- Previously
- Enforced modularity on a single machine via virtualization.
- Virtual memory, bounded buffers, threads.
- Saw monolithic vs. microkernels.
- Talked about VMs as a means to run multiple instances of an OS on a single machine with enforced modularity (bug in one OS won't crash the others).
- Big thing to solve was how to implement the VMM. Solution: Trap and emulate. How the emulation works depends on the situation.
- Another key problem: How to trap instructions that don't generate interrupts.
- Big thing to solve was how to implement the VMM. Solution: Trap and emulate. How the emulation works depends on the situation.
- Enforced modularity on a single machine via virtualization.
- What's left? Performance
- Performance requirements significantly influence a system's design.
- Today: General techniques for improving performance.
- Technique 1: Buy New Hardware
- Why? Moore's law => processing power doubles every 1.5 years, DRAM density increase over time, disk price (per GB) decreases, ...
- But:
- Not all aspects improve at the same pace.
- Moore's Law is plateauing.
- Hardware improvements don't always keep pace with load increases.
- Conclusion: Need to design for performance, potentially re-design as load increases.
- General Approach
- Measure the system and find the bottleneck (the portion that limits performance).
- Relax (improve) the bottleneck.
- Measurement
- To measure, need metrics:
- Throughput: Number of requests over a unit of time.
- Latency: Amount of time for a single request.
- Relationship between these changes depending on the context.
- As system becomes heavily-loaded:
- Latency and throughput start low. Throughput increases as users enter, latency stays flat...
- ..until system is at maximum throughput. Then throughput plateaus, latency increases.
- For heavily-loaded systems: Focus on improving throughput.
- Need to compare measured throughput to possible throughput: Utilization.
- Utilization sometimes makes bottleneck obvious (CPU is 100% utilized vs. disk is 20% utilized), sometimes not (CPU and disk are 50% utilized, and at alternating times).
- Helpful to have a model in place: What do we expect from each component?
- When bottleneck is not obvious, use measurements to locate candidates for bottlenecks, fix them, see what happens (iterate).
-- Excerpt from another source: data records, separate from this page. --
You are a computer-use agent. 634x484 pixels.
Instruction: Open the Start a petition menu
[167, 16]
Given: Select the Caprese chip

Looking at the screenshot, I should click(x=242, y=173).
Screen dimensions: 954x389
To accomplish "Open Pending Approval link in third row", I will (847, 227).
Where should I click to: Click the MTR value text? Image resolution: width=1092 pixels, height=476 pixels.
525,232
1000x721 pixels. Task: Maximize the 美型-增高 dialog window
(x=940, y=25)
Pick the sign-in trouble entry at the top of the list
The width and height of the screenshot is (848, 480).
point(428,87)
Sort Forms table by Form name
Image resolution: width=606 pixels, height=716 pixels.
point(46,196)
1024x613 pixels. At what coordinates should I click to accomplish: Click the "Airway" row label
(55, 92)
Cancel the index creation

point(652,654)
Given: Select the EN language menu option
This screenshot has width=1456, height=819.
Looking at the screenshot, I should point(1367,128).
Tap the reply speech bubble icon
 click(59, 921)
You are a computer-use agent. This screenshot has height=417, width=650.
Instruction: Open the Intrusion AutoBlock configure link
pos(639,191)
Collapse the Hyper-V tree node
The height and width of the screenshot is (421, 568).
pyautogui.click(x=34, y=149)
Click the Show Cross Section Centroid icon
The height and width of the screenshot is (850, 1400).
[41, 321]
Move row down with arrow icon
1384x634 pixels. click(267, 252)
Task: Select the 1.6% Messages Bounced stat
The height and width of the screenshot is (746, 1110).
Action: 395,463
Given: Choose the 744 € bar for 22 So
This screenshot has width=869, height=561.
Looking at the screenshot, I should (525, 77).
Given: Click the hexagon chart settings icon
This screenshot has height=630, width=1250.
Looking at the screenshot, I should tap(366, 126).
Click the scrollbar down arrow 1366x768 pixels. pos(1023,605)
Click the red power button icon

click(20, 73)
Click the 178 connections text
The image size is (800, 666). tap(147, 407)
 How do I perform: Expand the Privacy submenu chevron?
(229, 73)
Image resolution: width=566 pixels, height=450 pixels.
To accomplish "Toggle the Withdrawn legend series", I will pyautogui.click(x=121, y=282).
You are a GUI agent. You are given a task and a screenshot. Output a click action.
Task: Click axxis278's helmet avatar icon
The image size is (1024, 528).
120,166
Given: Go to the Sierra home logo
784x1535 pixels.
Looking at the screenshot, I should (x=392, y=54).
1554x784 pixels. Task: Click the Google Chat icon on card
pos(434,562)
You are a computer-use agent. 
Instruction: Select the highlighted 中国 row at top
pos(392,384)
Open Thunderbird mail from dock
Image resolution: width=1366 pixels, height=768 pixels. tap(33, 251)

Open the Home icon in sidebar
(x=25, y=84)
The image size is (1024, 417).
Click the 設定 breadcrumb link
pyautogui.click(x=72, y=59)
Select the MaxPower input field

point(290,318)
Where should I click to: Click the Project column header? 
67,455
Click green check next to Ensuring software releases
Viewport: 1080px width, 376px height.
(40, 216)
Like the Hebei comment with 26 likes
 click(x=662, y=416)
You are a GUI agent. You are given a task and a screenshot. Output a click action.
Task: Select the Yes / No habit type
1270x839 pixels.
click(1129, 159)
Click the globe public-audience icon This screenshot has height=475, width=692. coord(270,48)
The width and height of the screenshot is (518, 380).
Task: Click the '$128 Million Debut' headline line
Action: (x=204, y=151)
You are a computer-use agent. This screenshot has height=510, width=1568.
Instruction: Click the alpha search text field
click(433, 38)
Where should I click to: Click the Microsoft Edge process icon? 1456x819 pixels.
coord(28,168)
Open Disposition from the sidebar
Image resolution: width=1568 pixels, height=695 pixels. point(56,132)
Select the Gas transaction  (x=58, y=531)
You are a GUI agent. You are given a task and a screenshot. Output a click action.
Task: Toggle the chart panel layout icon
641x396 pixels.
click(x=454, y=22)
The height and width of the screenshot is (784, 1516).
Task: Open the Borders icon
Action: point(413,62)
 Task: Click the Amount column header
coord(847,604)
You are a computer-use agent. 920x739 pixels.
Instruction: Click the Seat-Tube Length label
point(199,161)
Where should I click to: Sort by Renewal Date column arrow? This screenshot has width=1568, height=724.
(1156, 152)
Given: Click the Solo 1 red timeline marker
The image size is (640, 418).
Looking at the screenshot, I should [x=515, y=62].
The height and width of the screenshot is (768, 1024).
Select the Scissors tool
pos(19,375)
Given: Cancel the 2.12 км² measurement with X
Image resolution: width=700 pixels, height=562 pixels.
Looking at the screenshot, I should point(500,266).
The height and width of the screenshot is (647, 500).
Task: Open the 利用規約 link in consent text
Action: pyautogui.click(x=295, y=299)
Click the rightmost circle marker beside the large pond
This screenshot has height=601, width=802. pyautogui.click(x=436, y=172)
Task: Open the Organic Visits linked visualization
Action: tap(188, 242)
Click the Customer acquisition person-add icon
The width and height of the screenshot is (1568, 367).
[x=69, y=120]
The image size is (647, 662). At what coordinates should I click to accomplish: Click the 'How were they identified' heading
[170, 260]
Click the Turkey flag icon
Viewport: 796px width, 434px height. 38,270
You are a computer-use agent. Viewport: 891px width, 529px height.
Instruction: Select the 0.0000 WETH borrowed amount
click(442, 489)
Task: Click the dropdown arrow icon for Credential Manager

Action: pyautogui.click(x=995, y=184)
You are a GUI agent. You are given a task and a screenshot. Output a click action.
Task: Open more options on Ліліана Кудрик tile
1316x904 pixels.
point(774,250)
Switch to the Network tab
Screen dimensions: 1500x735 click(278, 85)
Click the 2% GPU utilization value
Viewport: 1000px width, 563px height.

- To measure, need metrics:
- How to Relax the Bottleneck
- Better algorithms, etc. These are application-specific. 6.033 focuses on generally-applicable techniques.
- Batching, caching, concurrency, scheduling.
- Examples of these techniques follow. The examples related to operating systems (that's what you know), but techniques apply to all systems.
- Disk Throughput
- How does an HDD (magnetic disk) work?
- Several platters on a rotating axle.
- Platters have circular tracks on either side, divided into sectors.
- Cylinder: Group of aligned tracks.
- Disk arm has one head for each surface, all move together.
- Each disk head reads/writes sectors as they rotate past. Size of a sector = unit of read/write operation (typically 512B).
- To read/write:
- Seek arm to desired track.
- Wait for platter to rotate the desired sector under the head.
- Read/write as the platter rotates.
- What about SSDs?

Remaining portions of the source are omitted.